[Extracted information]:

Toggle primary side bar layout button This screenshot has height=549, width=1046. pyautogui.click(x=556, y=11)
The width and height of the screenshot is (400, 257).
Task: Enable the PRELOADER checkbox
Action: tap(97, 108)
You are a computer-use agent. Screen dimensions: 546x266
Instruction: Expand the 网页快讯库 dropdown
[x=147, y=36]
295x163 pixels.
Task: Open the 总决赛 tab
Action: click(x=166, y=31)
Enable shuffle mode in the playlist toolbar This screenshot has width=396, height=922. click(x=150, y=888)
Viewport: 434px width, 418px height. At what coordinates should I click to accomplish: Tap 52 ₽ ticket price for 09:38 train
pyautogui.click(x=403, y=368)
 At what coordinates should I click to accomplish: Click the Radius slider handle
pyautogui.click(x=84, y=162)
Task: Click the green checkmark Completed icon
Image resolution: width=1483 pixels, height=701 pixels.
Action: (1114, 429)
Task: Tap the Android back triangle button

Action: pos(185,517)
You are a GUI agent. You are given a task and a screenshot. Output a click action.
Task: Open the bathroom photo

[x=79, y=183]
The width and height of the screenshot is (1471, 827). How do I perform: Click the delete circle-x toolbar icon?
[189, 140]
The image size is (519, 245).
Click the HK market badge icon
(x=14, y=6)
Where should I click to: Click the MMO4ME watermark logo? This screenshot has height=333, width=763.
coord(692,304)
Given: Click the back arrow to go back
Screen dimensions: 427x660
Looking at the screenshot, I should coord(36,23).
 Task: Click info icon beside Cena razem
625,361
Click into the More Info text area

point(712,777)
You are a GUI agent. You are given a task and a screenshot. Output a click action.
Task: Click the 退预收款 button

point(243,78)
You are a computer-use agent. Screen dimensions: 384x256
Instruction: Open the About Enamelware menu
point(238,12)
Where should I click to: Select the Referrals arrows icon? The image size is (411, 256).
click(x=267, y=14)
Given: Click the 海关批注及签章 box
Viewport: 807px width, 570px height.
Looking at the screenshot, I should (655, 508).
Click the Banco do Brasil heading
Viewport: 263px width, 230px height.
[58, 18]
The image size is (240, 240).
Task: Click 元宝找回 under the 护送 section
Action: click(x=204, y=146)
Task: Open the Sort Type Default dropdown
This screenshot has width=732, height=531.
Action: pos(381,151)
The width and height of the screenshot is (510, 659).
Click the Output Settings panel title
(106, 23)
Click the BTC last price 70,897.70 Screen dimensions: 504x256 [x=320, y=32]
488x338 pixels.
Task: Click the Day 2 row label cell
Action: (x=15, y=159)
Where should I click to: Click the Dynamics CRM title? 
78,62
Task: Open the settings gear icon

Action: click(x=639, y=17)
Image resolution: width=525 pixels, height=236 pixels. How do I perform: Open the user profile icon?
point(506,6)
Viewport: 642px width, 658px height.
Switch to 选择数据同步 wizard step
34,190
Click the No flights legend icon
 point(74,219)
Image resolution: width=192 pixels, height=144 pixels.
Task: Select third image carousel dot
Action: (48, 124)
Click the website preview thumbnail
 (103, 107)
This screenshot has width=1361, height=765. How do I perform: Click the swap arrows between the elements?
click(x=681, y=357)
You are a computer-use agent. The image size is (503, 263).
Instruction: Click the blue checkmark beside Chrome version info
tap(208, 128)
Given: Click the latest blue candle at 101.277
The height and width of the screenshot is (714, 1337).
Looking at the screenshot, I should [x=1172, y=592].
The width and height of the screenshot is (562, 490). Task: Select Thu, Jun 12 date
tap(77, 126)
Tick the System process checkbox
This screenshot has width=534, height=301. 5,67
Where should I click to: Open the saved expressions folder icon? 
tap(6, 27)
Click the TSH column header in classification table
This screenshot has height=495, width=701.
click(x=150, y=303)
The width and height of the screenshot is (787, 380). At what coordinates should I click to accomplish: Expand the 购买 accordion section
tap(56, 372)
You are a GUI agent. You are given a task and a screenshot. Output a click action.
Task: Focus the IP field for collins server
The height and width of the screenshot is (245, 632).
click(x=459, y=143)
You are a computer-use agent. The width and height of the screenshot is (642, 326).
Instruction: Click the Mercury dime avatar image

[Work task]:
For every line of the data above that contains "agent", copy that line.

[Expected answer]:
You are a computer-use agent. Screen dimensions: 546x266
You are a GUI agent. You are given a task and a screenshot. Output a click action.
You are a GUI agent. You are given a task and a screenshot. Output a click action.
You are a computer-use agent. Screen dimensions: 384x256
You are a computer-use agent. The image size is (503, 263).
You are a GUI agent. You are given a task and a screenshot. Output a click action.
You are a computer-use agent. The width and height of the screenshot is (642, 326).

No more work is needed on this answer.